There she was; small, blue-haired, and very thin. She had dark circles under her eyes, and her skin was nearly translucent. She looked like she had been starved nearly to death. And beaten... I thought to myself angrily when I spotted several old looking bruises on her body. Her clothes were tattered and soiled. They were the exact same ones she was wearing when her father took her, I realized. She was perched at the edge of my bed with her head between her knobbly, emaciated knees. Her hair had lost the shine it had back then, as it lied limp down her back. It was much longer, and unkept.

She just sat there looking at the floor with tears falling from her face. I didn't know what to do. There were so many ways I had played out our reunion in my head but the image of her kept me held in place. Her body looked like it would break if I tried hugging her.
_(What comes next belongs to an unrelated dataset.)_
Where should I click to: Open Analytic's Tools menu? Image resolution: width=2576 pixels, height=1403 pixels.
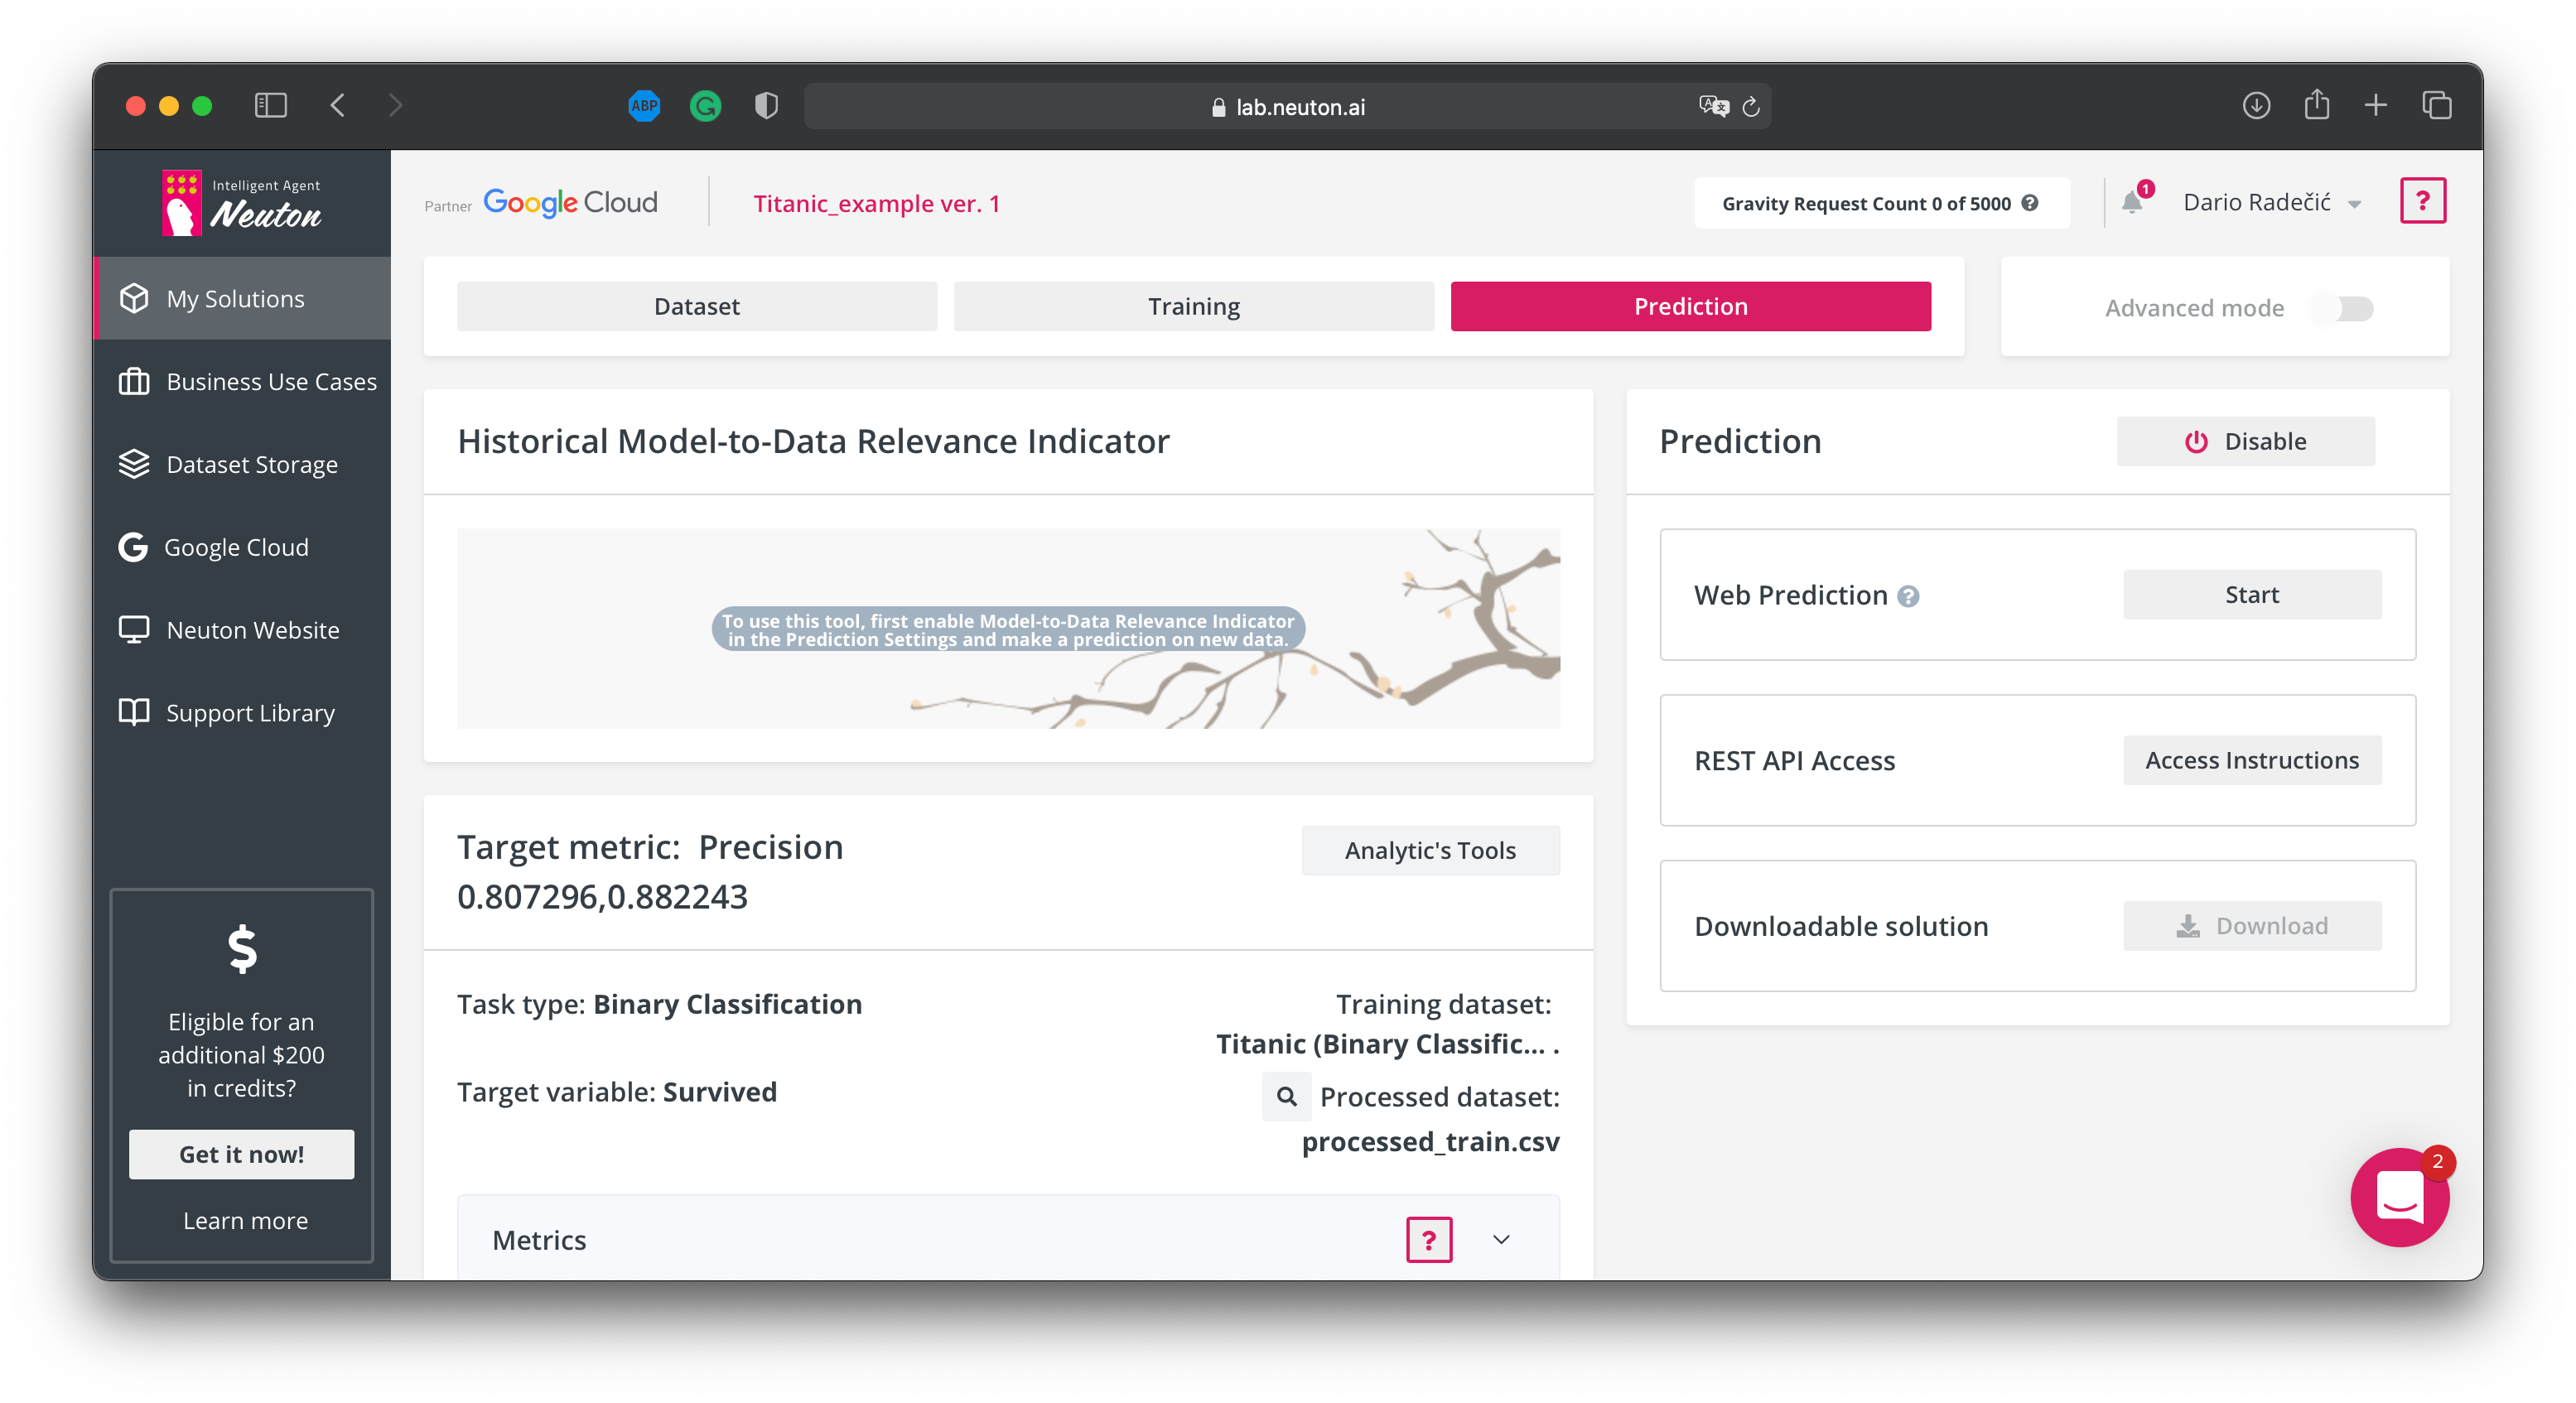point(1430,851)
She just looked so fragile, physically and mentally. I couldn't make myself move towards her.

The wood floor beneath me suddenly creaked as I unconsciously shifted my weight. Her head snapped up, and there was fear in her eyes. We held our gazes for a moment, both afraid to make a move.

"Shrimp." My old nickname for her escaped my lips, and I fell to my knees. My heart began to race. She was really here. Five years of searching and here she was, broken and abused. I had failed to protect her from whatever horrors she had experience all this time. Tears betrayed my hard, stony face. I would've hidden myself, but I didn't want to look away from her. I was still afraid that she was a hallucination and if I blinked, she'd disappear again.

She pushed herself off the bed and came to me, wrapping her thin arms around my head and whispering, "I'm home."